‘Even so it was, and fierce enough and deadly was the beast; for suddenly we heard bow-strings twang, and shafts came flying; and Iron-shield of the Upper Dale, who was close beside me, leapt up into the air and fell down dead with an arrow through his back. Then I bethought me in the twinkling of an eye, and I cried out, “The foe are on us! take the cover of the tree-boles and be wary! For the Burg and the Face! For the Burg and the Face!”

‘So we scattered and covered ourselves with the oak-boles, but besides Iron-shield, who was slain outright, two goodmen were sorely hurt, to wit Bald-face, a man of our house, and Stonyford of the Lower Dale.

‘I looked from behind my tree-bole, a great one; and far off down the glades I saw men moving, clad in gay raiment; but nearer to me, not a hundred yards from my cover, I saw an arm clad in scarlet come out from behind a tree-bole, so I loosed at it, and missed not; for straight there tottered out from behind the tree one of those dusky foul-favoured men like to those that were slain by Wood-grey. I had another shaft ready notched, so I loosed and set the shaft in his throat, and he fell.

‘Straightway was a yelling and howling about us like the cries of scalded curs, and the oak-wood swarmed thick with these felons rushing on us; for it seems that the man whom I had slain was a chief amongst them, or we judged so by his goodly raiment.

‘Methought then our last day was come. What could we do but run together again after we had loosed at a venture, and so withstand them sword and spear in hand? Some fell beneath our shot, but not many, for they came on very swiftly.

‘So they fell on us; but for all their fierceness and their numbers they might not break our array, and we slew four and hurt many by sword-hewing and spear-casting and push of spear; and five of us were hurt and one slain by their dart-casting. So they drew off from us a little, and strove to spread out and fall to shooting at us again; but this we would not suffer, but pushed on as they fell back, keeping as close together as we might for the trees. For we said that we would all die together if needs must; and verily the stour was hard.

‘Yet hearken! In that nick of time rose up a strange cry not far from us, Ha! ha! ha! ha! How-ow-ow! ending like the howl of a wolf, and then another and another and another, till the whole wood rang again.

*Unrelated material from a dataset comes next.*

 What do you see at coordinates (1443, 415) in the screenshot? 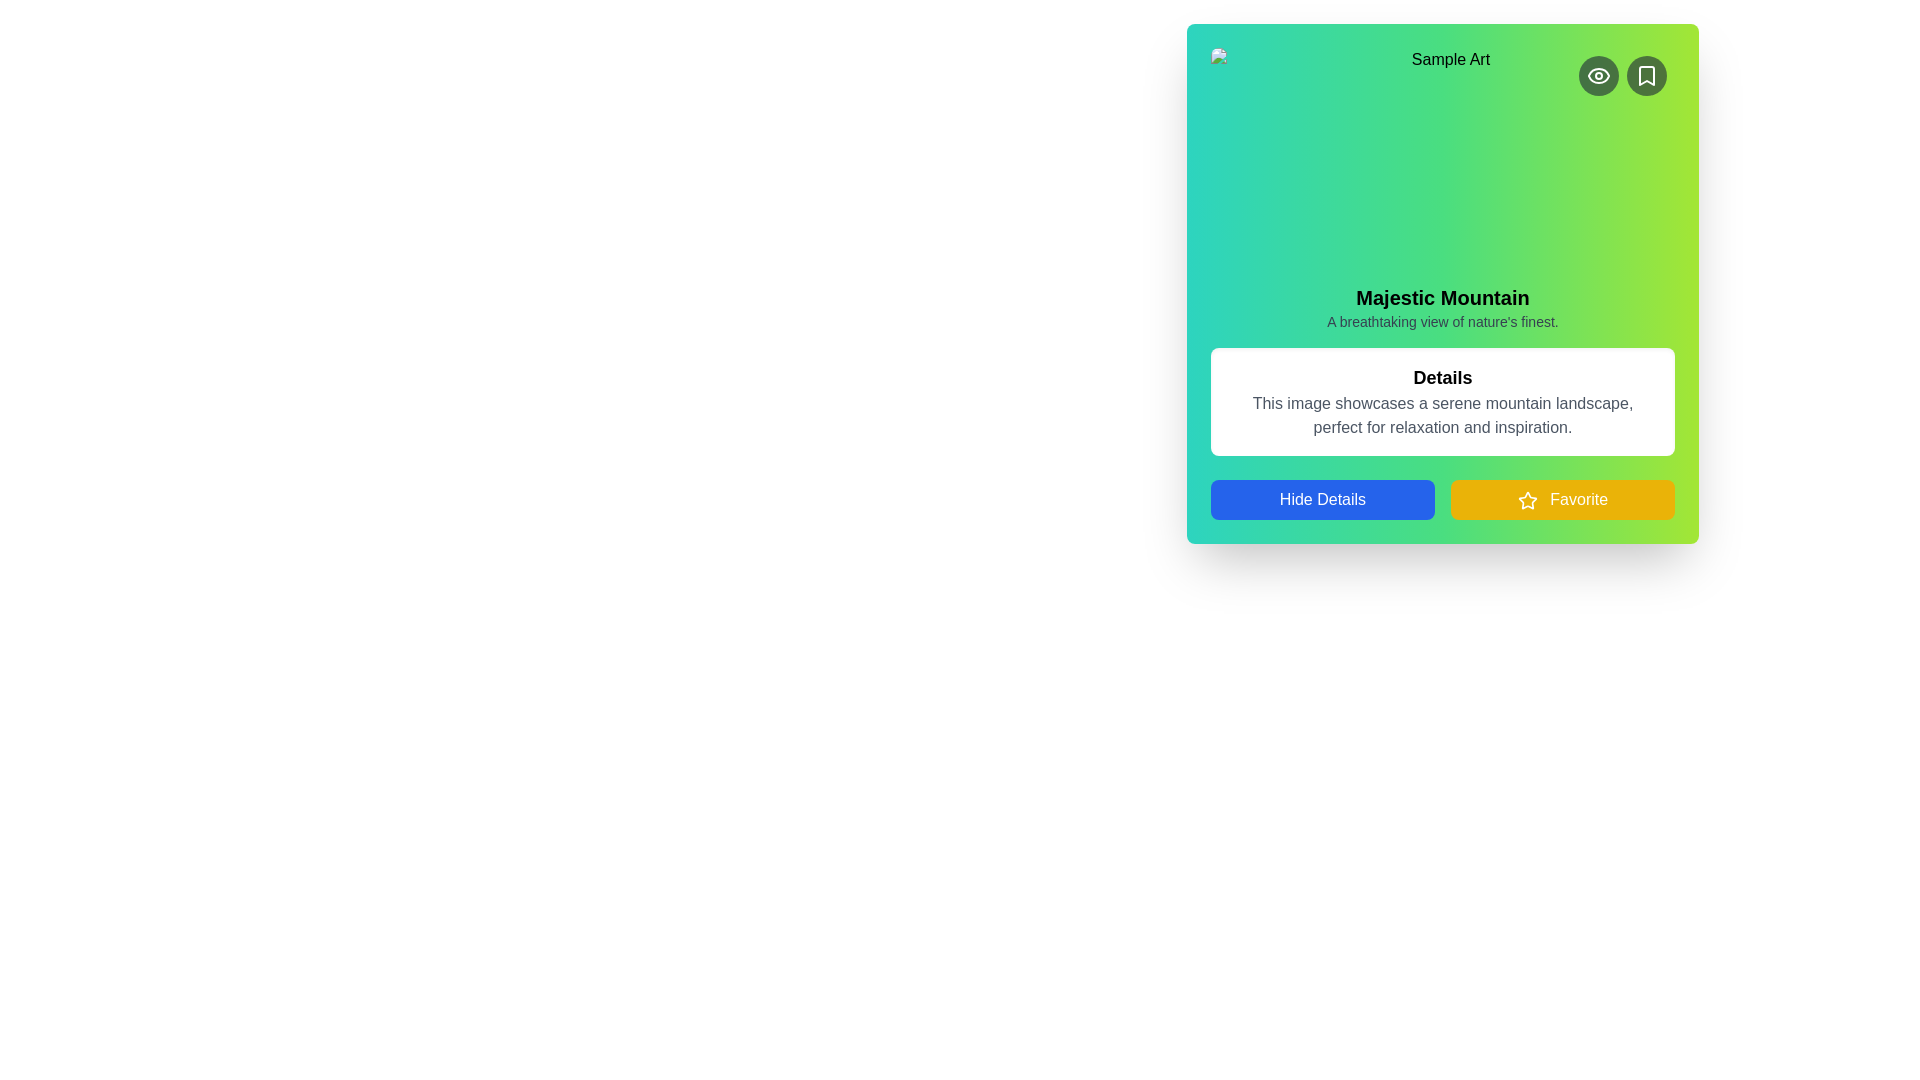
I see `descriptive text paragraph located below the 'Details' header in the green and yellow gradient card interface` at bounding box center [1443, 415].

‘At first we deemed that here were come fresh foemen, and that we were undone indeed; but when they heard it, the foe-men before us faltered and gave way, and at last turned their backs and fled, and we followed, keeping well together still: thereby the more part of these men escaped us, for they fled wildly here and there from those who bore that cry with them; so we knew that our work was being done for us; therefore we stood, and saw tall men clad in sheep-brown weed running through the glades pursuing those felons and smiting them down, till both fleers and pursuers passed out of our sight like men in a dream, or as when ye roll up a pictured cloth to lay it in the coffer.

‘But to Stone-face’s mind those brown-clad men were the Wights of the Wood that be of the Fathers’ blood, and our very friends; and when some of us would yet have gone forward and foregathered with them, and followed the chase along with them, Stone-face gainsaid it, bidding us not to run into the arms of a second death, when we had but just escaped from the first. Sooth to say, moreover, we had divers hurt men that needed looking to.

‘So what with one thing, what with another, we turned back: but War-cliff’s brother, a tall man, had felled two of those felons with an oak sapling which he had torn from the thicket; but he had not slain them, and by now they were just awakening from their swoon, and were sitting up looking round them with fierce rolling eyes, expecting the stroke, for Raven of Longscree was standing over them with a naked war-sword in his hand. But now that our blood was cool, we were loth to slay them as they lay in our hands; so we bound them and brought them away with us; and our own dead we carried also on such biers as we might lightly make there, and with them three that were so grievously hurt that they might not go afoot, these we left at Carlstead: they were Tardy the Son of the Untamed, and Swan of Bull-meadow, both of the Lower Dale, and a Woodlander, Undoomed to wit. But the dead were Iron-shield aforesaid, and Wool-sark, and the Hewer, a Woodlander.